Yes. This follows from the fact that the spectrum of a zero-dimensional ring is Hausdorff. Since radical ideals correspond to closed sets in the spectrum (with the inclusion order reversed), it suffices to show that a Hausdorff space $$X$$ satisfies the descending chain condition on closed sets iff it satisfies the ascending chain condition on closed sets. In fact, I claim that both of these conditions are equivalent to $$X$$ being finite.
First, if $$X$$ is finite, it obviously satisfies both chain conditions. Conversely, suppose $$X$$ is infinite.
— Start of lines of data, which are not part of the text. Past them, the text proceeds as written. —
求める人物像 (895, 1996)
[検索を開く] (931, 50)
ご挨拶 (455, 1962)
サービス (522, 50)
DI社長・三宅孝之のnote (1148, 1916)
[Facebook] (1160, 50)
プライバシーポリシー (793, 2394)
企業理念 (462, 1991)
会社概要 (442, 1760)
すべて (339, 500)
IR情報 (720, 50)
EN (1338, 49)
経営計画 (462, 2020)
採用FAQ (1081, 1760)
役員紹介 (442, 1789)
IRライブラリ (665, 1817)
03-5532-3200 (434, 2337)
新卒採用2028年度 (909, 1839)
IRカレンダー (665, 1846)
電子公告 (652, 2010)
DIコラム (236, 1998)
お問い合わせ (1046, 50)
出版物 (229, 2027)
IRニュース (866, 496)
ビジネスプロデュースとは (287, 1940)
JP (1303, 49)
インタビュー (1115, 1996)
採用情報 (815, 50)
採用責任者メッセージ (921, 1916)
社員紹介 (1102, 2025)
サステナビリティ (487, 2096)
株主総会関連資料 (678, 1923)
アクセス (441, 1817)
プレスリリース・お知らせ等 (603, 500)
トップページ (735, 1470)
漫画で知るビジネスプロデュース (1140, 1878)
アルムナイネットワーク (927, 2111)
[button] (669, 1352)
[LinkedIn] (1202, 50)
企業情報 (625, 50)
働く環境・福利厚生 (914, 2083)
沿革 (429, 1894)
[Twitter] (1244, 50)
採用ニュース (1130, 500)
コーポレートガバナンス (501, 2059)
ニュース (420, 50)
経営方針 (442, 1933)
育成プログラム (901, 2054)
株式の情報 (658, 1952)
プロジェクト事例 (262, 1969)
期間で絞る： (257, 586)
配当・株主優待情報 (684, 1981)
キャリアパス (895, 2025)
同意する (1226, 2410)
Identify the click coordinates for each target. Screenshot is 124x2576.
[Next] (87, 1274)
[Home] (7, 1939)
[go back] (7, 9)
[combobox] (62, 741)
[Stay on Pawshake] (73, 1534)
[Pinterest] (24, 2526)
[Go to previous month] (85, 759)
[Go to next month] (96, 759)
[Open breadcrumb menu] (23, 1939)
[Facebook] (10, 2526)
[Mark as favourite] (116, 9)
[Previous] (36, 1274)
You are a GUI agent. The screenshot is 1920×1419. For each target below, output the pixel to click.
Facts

Then $$X$$ has an infinite ascending chain of closed sets: just pick a sequence of distinct points $$(x_n)$$ and consider the sets $$\{x_0\}, \{x_0,x_1\},\{x_0,x_1,x_2\},\dots.$$ To find a descending chain of closed sets, it suffices to prove that any infinite Hausdorff space has an infinite closed proper subset, since then we can iterate this (start with $$C_0=X$$, and let $$C_{n+1}$$ be an infinite closed proper subset of $$C_n$$). To prove this, let $$U$$ and $$V$$ be two disjoint nonempty open sets in $$X$$ (which exist since $$X$$ is Hausdorff and has more than one point). Then the sets $$C=X\setminus U$$ and $$D=X\setminus V$$ cover $$X$$, so one of them must be infinite. Since $$C$$ and $$D$$ are both proper closed subsets of $$X$$, this completes the proof.